**Work item**
Retype, exactly and only, each line from the one containing "Instruction: Toggle the" to the end of the records below.
______________________________
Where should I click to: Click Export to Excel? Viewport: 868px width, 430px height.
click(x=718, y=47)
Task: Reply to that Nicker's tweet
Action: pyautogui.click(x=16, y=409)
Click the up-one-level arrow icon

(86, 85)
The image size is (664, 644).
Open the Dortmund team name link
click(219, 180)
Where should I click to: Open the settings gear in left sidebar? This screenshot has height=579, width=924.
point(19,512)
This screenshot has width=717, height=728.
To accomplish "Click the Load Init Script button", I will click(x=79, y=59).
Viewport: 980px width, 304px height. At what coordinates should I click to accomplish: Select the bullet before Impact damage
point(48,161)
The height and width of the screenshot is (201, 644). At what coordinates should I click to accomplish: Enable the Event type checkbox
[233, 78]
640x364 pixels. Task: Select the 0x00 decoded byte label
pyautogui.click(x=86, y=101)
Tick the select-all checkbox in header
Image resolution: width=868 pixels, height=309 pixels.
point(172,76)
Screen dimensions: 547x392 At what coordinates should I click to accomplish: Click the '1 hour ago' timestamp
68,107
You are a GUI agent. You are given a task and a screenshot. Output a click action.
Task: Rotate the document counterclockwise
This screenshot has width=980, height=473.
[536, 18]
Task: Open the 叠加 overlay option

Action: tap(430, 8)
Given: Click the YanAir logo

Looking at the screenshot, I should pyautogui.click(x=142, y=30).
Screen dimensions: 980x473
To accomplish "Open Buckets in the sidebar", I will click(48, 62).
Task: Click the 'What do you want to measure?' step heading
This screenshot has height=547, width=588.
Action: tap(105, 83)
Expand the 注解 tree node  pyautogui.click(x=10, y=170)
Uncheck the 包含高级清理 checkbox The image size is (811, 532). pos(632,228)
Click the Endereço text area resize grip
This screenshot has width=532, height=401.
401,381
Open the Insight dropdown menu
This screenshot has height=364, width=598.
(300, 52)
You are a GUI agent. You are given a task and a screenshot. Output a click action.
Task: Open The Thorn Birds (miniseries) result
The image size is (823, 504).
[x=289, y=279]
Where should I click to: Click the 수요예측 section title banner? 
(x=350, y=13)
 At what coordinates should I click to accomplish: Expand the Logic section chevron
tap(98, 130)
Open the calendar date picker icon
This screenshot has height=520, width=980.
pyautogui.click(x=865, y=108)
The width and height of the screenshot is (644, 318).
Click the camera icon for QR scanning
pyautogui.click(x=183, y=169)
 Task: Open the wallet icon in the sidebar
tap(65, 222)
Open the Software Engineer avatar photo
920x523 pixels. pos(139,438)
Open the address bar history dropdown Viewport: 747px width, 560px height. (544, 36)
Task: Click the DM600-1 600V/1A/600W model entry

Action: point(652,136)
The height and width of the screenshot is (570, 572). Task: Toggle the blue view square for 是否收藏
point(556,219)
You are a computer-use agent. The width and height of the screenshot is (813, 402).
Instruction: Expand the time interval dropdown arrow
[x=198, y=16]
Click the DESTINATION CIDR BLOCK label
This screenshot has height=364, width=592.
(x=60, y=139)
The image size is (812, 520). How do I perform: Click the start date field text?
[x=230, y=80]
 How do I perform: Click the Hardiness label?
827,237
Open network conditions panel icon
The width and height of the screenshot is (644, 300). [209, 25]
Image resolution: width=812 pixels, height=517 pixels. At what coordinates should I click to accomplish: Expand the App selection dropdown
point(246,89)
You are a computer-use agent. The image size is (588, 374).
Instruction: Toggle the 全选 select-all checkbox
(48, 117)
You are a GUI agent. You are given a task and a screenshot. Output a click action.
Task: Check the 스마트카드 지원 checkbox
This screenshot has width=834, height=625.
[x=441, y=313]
______________________________
**Answer section**
Instruction: Toggle the 全选 select-all checkbox
(48, 117)
You are a GUI agent. You are given a task and a screenshot. Output a click action.
Task: Check the 스마트카드 지원 checkbox
This screenshot has width=834, height=625.
[x=441, y=313]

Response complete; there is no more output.